▸ **Extrait du texte**

--------------------------------

Tribune —
7 milliards en avion

Nous sommes donc 7 milliards. En ces jours de grève à Air France, il est intéressant de relever qu’en 2010, le Conseil international des aéroports a recensé 5 milliards de passagers aériens. Au rythme de croissance annuelle de ces deux grandeurs (+ 1,1 % pour la population mondiale, + 6,3 % pour le nombre de passagers), c’est en 2017 que l’on comptera autant d’humains que de personnes empruntant un avion à moteur, soit 7,5 milliards.
Relevons deux aspects de cette intéressante ascension. D’une part, tout le monde ne prend pas l’avion tandis que certains prennent plusieurs fois l’avion chaque année. En recoupant diverses sources, on peut estimer que 10 % de la population mondiale traverse le ciel chaque année.

--------------------------------

▸ **Enregistrements**
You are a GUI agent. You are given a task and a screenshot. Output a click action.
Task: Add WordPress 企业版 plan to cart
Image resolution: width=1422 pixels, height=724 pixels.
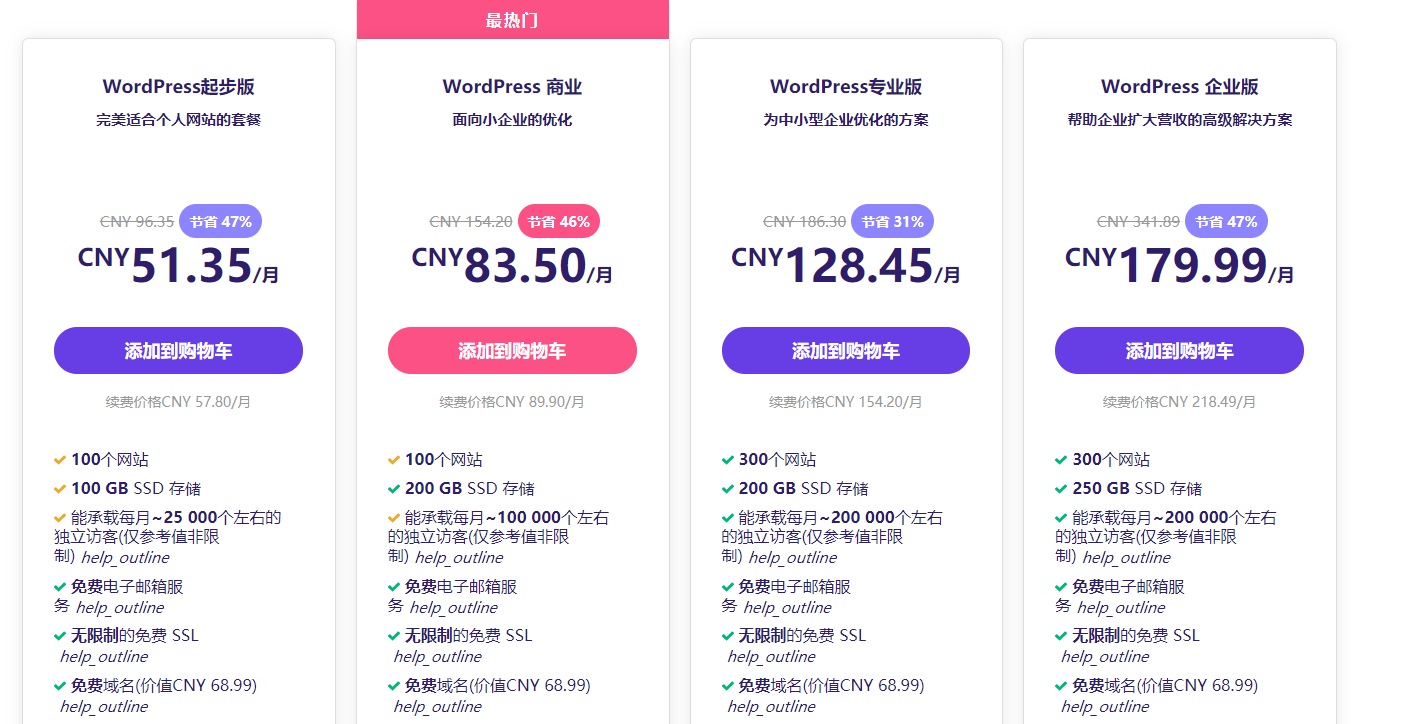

--------------------------------

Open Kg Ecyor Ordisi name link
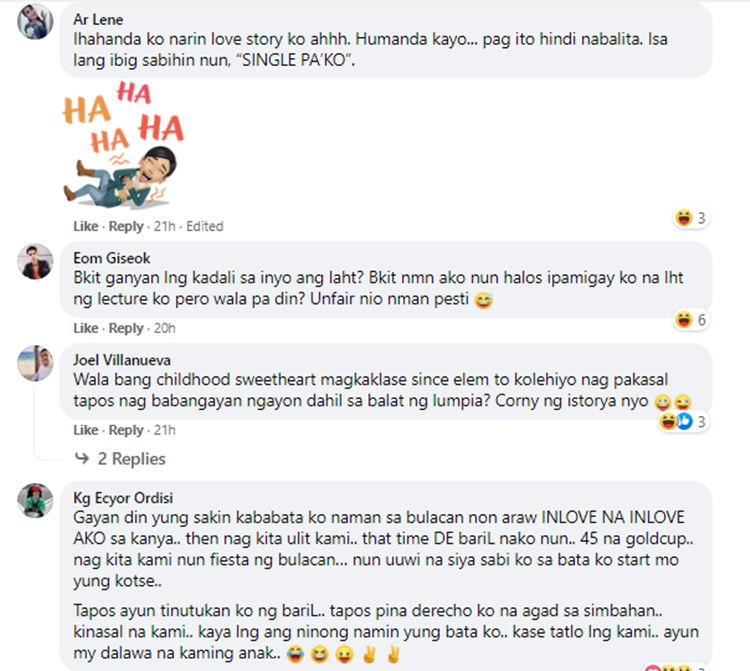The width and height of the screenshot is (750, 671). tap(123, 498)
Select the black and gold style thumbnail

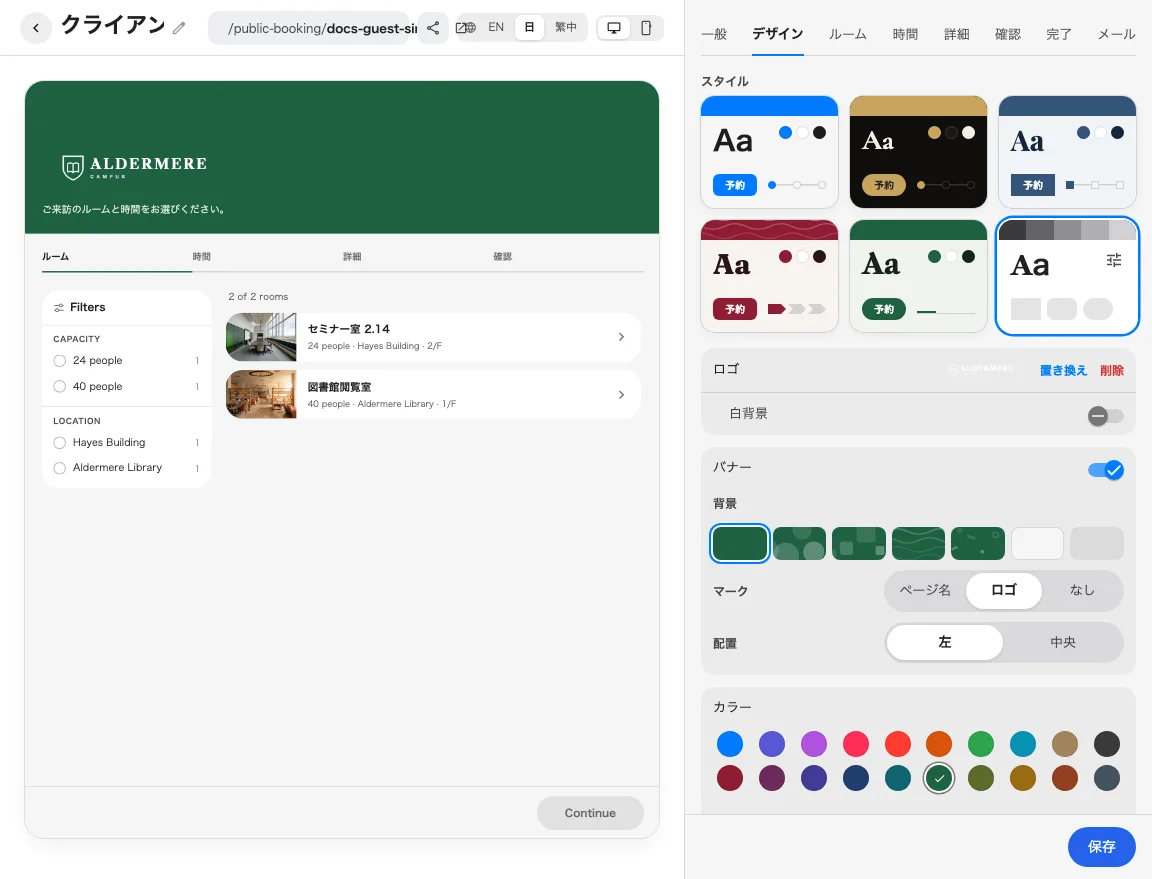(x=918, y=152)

--------------------------------

▸ **Liste des tâches**
(a) Recopiez le passage de la tribune sur le transport aérien, en commençant aux mots « Relevons deux aspects » et en vous arrêtant après « ciel chaque année. ».
(b) Traduisez en anglais cette phrase de la tribune sur le transport aérien : « D’une part, tout le monde ne prend pas l’avion tandis que certains prennent plusieurs fois l’avion chaque année. »
Les enregistrements proviennent d'une autre source.

▸ **Exercice corrigé**
(a)
Relevons deux aspects de cette intéressante ascension. D’une part, tout le monde ne prend pas l’avion tandis que certains prennent plusieurs fois l’avion chaque année. En recoupant diverses sources, on peut estimer que 10 % de la population mondiale traverse le ciel chaque année.

(b) On the one hand, not everyone flies, whereas some people fly several times every year.